Günlerden
25 Aralık 2019. Bugün Père Lachaise Mezarlığı’nı ziyaret ettim. Ne işin var
mezarlıkta, diyebilirsiniz. Burası Paris’in en büyük ve aynı zamanda dünyanın
en ünlü mezarlıklarından biri. Seyahatlerim sırasında vaktim oldukça dünyaya
ismini yazdırmış insanları yattıkları yerde ziyaret ederim. Yalnız değildirler;
kimi kimseleri kalmasa da her daim ziyaretçileri vardır.
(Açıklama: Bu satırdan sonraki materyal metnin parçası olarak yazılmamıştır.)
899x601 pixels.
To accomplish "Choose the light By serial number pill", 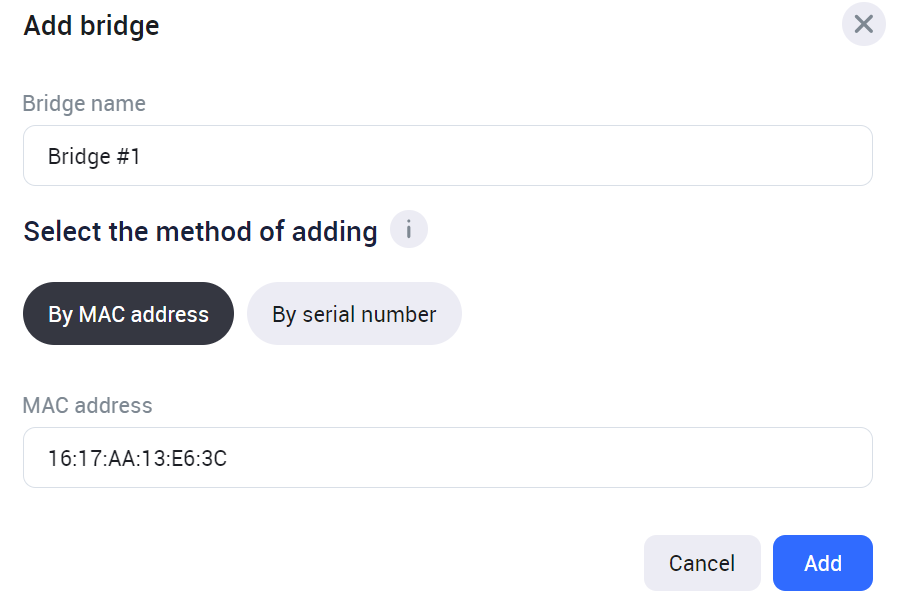I will tap(354, 314).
Yazar, ressam ya da müzisyendir,
belki de bir devlet adamı… Bir şekilde yaşamıma dokunmuş olmalılar, yanlarında
buluveririm kendimi. Mezarlıkta gezmek, kimi zaman oksijen deposu güzel bir
parkta dolaşmak kimi zaman da bir müzede tarihe dokunmak gibidir benim için.
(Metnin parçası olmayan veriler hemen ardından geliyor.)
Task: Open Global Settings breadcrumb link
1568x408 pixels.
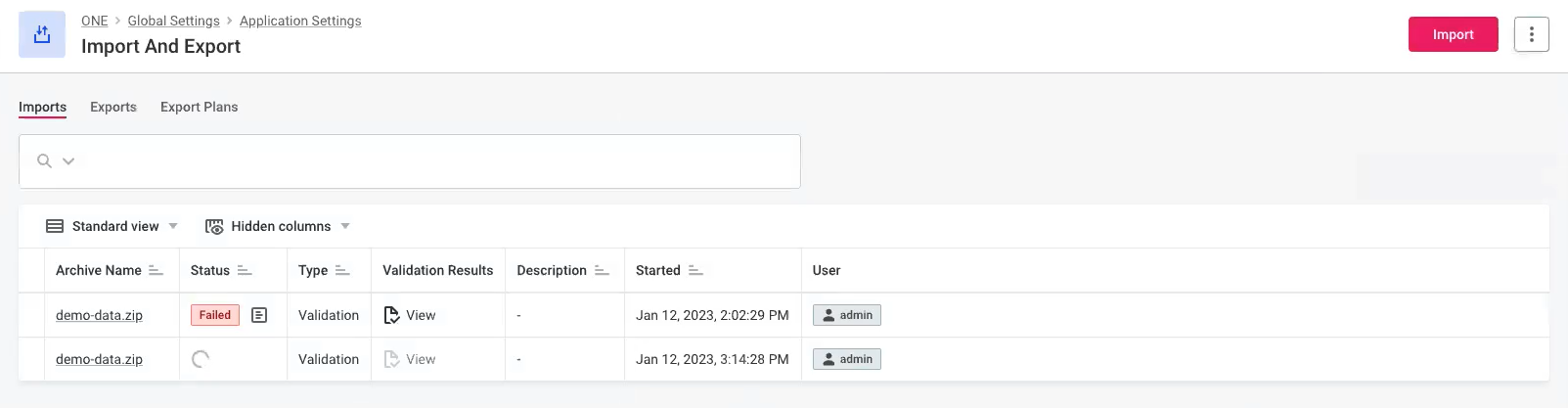Action: point(173,21)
Kederin aksine huzur verir…
Père Lachaise Mezarlığı
diğerlerinden çok farklı. “Ünlü Şahsiyetlerin Mezarlığı” olarak da
adlandırılıyor. Burada bir milyonu aşkın insan yatıyor. Hem tabiat güzelliği
hem de pek çok tanınmış kişiyi barındırması açısından önemli bir ziyaret
noktası. Bir nevi açık hava müzesi.
Hikâyesi bir hayli ilginç: Napolyon tarafından kurulan
mezarlık, 1804 yılında küçük bir kızın gömüldüğü törenle açılmış. O yıllarda bu
bölge Paris’in dışında kalıyormuş. Ulaşım zorlukları nedeniyle başlangıçta rağbet
görmemiş. Paris Belediyesi, mezarlığı popüler hale getirmek için Moliere, Jean
de La Fontaine gibi tanınmış kişilerin mezarlarını buraya taşımış. Aynı yıl
içinde mezar sayısı 33.000’e ulaşmış.
Çok geçmeden burada yapılan cenaze törenleri statü
meselesi haline gelmiş. Balzac’ın bazı eserlerinde yer alan mezarlığa ilişkin
göndermelerin de popülerliğini artırdığı biliniyor. XIX. yüzyıl sonlarında
mezarlığa bir de krematoryum eklenmiş.
Burası her dinden her milletten, ünlü, ünsüz birçok
insanın son dinlenme yeri. Her yıl dünyanın dört bir
köşesinden 3 milyon kişi ziyaret ediyor. Honoré de Balzac, Frédéric Chopin,
Maria Callas, Marcel Proust, Oscar Wilde, Edith Piaf, Auguste Comte gibi dünyaca
ünlü pek çok sanatçı ve bilim insanı burada yatıyor; Yılmaz Güney, Ahmet Kaya’nın
da mezarları burada.
Ünlü
şahsiyetlerin mezar yerleri çeşitli noktalara konulmuş devasa boyuttaki
haritalarda ve el haritalarında işaretli. Aynı zamanda mesleklerine ilişkin bilgiler
de yer alıyor.
Birçok mezarın üzerine notlar, mektuplar
bırakılmış; küçük hediyelerle, çiçeklerle donatılmış. Bu haliyle yıllar önce
Moskova’da ziyaret ettiğim, Nazım Hikmet’in mezarının bulunduğu dünyaca ünlü
Novodevichy Mezarlığı'nı hatırlattı bana.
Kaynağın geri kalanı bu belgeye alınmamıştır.